I also noted eighty-six vigorous saplings upon a piece of fresh ground prepared for their reception by fire. Thus fire, the great destroyer of Sequoia, also furnishes bare virgin ground, one of the conditions essential for its growth from the seed. Fresh ground is, however, furnished in sufficient quantities for the constant renewal of the forests without fire, viz., by the fall of old trees. The soil is thus upturned and mellowed, and many trees are planted for every one that falls. Land-slips and floods also give rise to bare virgin ground; and a tree now and then owes its existence to a burrowing wolf or squirrel, but the most regular supply of fresh soil is furnished by the fall of aged trees.
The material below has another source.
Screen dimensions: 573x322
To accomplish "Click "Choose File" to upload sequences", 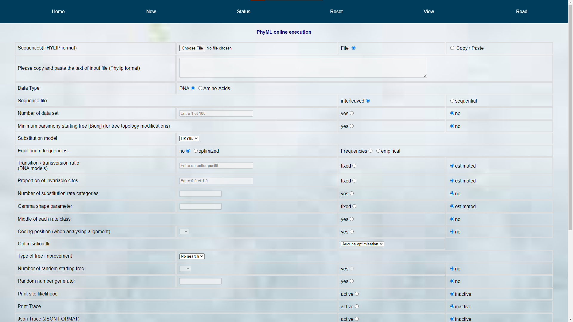I will tap(192, 48).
The climatic changes in progress in the Sierra, bearing on the tenure of tree life, are entirely misapprehended, especially as to the time and the means employed by Nature in effecting them. It is constantly asserted in a vague way that the Sierra was vastly wetter than now, and that the increasing drought will of itself extinguish Sequoia, leaving its ground to other trees supposed capable of nourishing in a drier climate. But that Sequoia can and does grow on as dry ground as any of its present rivals, is manifest in a thousand places. “Why, then,” it will be asked, “are Sequoias always found in greatest abundance in well-watered places where streams are exceptionally abundant?” Simply because a growth of Sequoias creates those streams. The thirsty mountaineer knows well that in every Sequoia grove he will find running water, but it is a mistake to suppose that the water is the cause of the grove being there; on the contrary, the grove is the cause of the water being there. Drain off the water and the trees will remain, but cut off the trees, and the streams will vanish. Never was cause more completely mistaken for effect than in the case of these related phenomena of Sequoia woods and perennial streams, and I confess that at first I shared in the blunder.
When attention is called to the method of Sequoia stream-making, it will be apprehended at once. The roots of this immense tree fill the ground, forming a thick sponge that absorbs and holds back the rains and melting snows, only allowing them to ooze and flow gently. Indeed, every fallen leaf and rootlet, as well as long clasping root, and prostrate trunk, may be regarded as a dam hoarding the bounty of storm-clouds, and dispensing it as blessings all through the summer, instead of allowing it to go headlong in short-lived floods. Evaporation is also checked by the dense foliage to a greater extent than by any other Sierra tree, and the air is entangled in masses and broad sheets that are quickly saturated; while thirsty winds are not allowed to go sponging and licking along the ground.